Care Tips

10 Steps To Keep A Car In Top Running Shape & Extend Its Life

Read the owner’s manual

Your vehicle is probably the most complicated machine you own; learning the details about its parts, how it runs and when to take it in for maintenance makes you an informed owner and helps to reduce costly breakdowns. This knowledge will serve you well throughout ownership.

Change the oil

Oil is the lifeblood of you car, so change it according to the manufacturer’s recommended schedule, which may be at intervals of 3,000, 5,000, or more miles. Some cars have an oil-life monitor that will notify the driver when the oil needs to be changed. In addition, use the type of oil the automaker suggests; this alone will increase your vehicle’s longevity.

Maintain tire air pressure

It’s very important to check and maintain proper air pressure in your car’s tires. Under inflated tires are the number one cause of tire failure or flats. When a tire is under inflated, it builds up heat internally, which can cause a blowout. Under inflated tires also decrease fuel economy by as much as 10 percent. Look on the driver’s door panel for a label marked Tire and Loading Information for more details. It’s best to check tire pressure when the tires are cool. Use a quality tire-pressure gauge.

Pay attention to your car’s warning lights

Modern vehicles can have any number of warning lights for various on board components like the anti lock braking system. Sometimes, the behavior of a given warning light — a flashing check engine light versus a steady one — may indicate two entirely different issues, so it’s important to understand each warning light’s purpose, its various modes, and what to do if they illuminate. You can consult your owner’s manual to learn this information.

Check your vehicle’s vital fluids regularly

These include your radiator coolant, engine oil, brake fluid, power steering fluid, and automatic transmission fluid. You can do this, or a mechanic can take a look during routine maintenance. Ask how to properly check these things yourself, too, so you know how to do it.

The owner’s manual provides details about fluid levels and recommended maintenance. Some tips: Never remove the radiator cap when the engine is hot or the car is running. Check your oil when the car is off but the engine is still warm. Check the transmission fluid with the car running but in “park.”

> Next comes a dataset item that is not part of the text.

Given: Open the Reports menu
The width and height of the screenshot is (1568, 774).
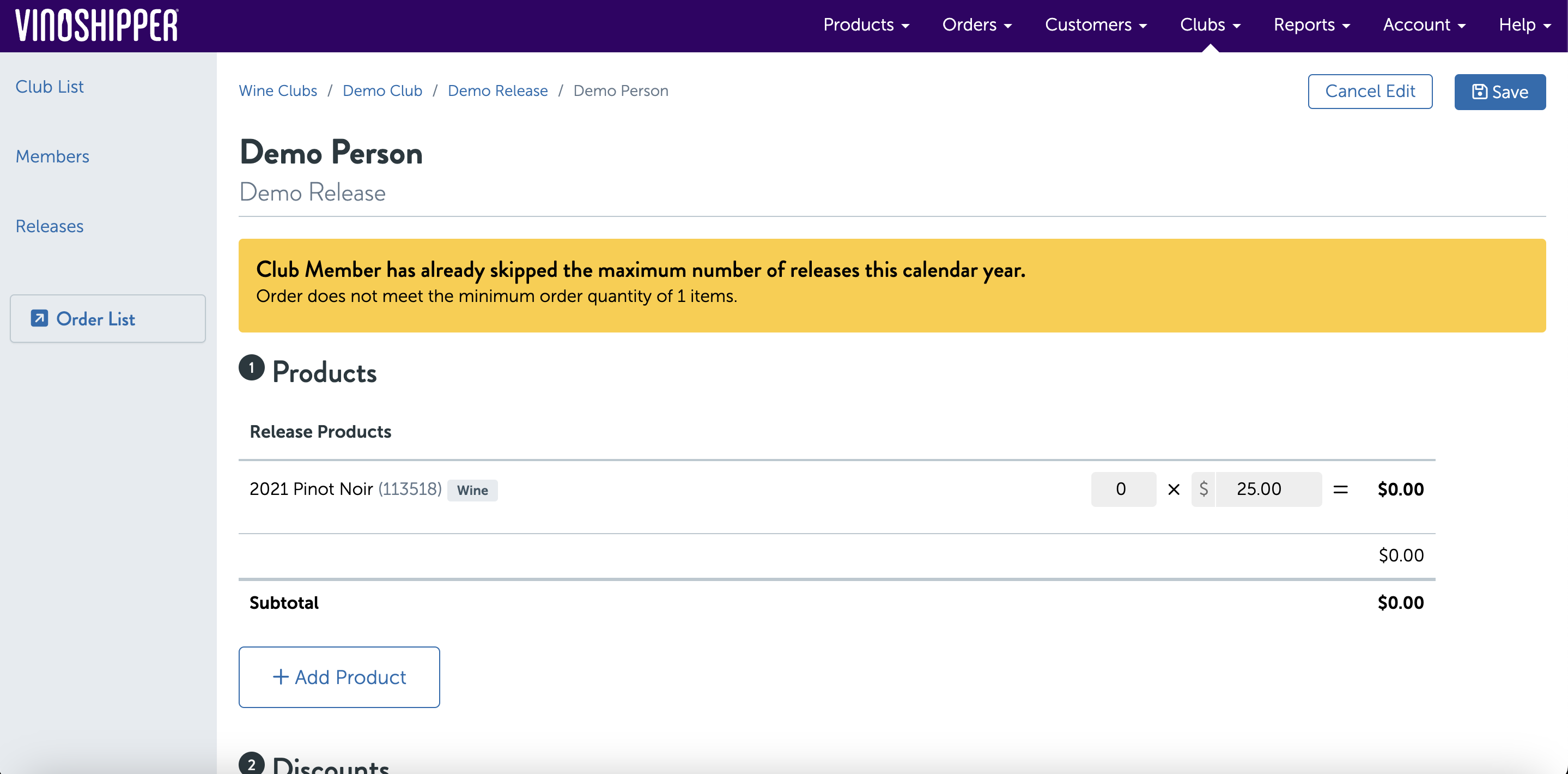Looking at the screenshot, I should (1311, 25).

Get rubber engine components inspected

Get rubber engine components inspected
Belt and hose failures are the number one cause of roadside breakdowns. Rubber components under the hood are exposed to extreme heat, so they tend to wear out faster than other parts on your car. Get belts and hoses inspected every six months and before long trips. It’s more cost effective to replace them before a breakdown occurs

Know your car’s acronyms

Get rubber engine components inspected
Know your car’s acronyms
Many of today’s vehicles come with a healthy dose of alphabet soup: ABS, TCS, ESP, etc.

These letters often designate a computer-controlled function that enhances the driving experience. An anti lock braking system, or ABS, is a computerized system that prevents wheel lockup and skidding during braking. If your ABS light comes on and stays on, you should take your car to a mechanic for inspection because there could be a problem with the system. TCS, or traction control system, helps eliminate wheel spin during acceleration. ESP could mean an electronic stability program is part of your car’s features. There are many acronyms affiliated with vehicles today, and the only way to find out what some of these things mean is to look in the owner’s manual.

Use the right tires for the season

Make sure your tires are appropriate for your driving environment. While all-season tires may provide adequate traction on snow and ice, if you spend a considerable amount of time driving in wintry weather, then it may be worthwhile to purchase a set of snow tires for your car. Snow tires are optimized for winter driving conditions, whereas all-season tires are designed to handle a wider range of road and temperature conditions.

If your car is equipped with summer tires, you definitely should install snow tires if your travels take you through snow-covered areas. To make snow-tire installation and removal easier in the fall and spring, you can purchase a separate set of wheels exclusively for your snow tires.

Know which wheels drive your car

Is it equipped with front-, rear-, or all-wheel drive? A front-wheel-drive car will handle differently than one equipped with rear- or all-wheel drive, and vice versa. This is especially true when road conditions are poor. Front-drive cars have been praised for their ability to accelerate and maneuver in snowy conditions, but modern rear-wheel-drive cars equipped with traction control and an electronic stability system are a far cry from the fishtailing rear-drive cars of the past. All-wheel-drive systems send available engine power to the wheels with the most traction and can enhance dry-road handling characteristics in addition to snow performance.

Keep your car clean

Don’t drive around with dirty windows, and make sure your headlights are clean and properly aimed. Dirty headlamps can drastically reduce the amount of illumination provided; if you can’t see something on or alongside the road, you can’t avoid it. Additionally, an improperly aimed headlight greatly reduces its effectiveness and affects visibility for oncoming drivers. Keep your car clean, if for no other reason than safety.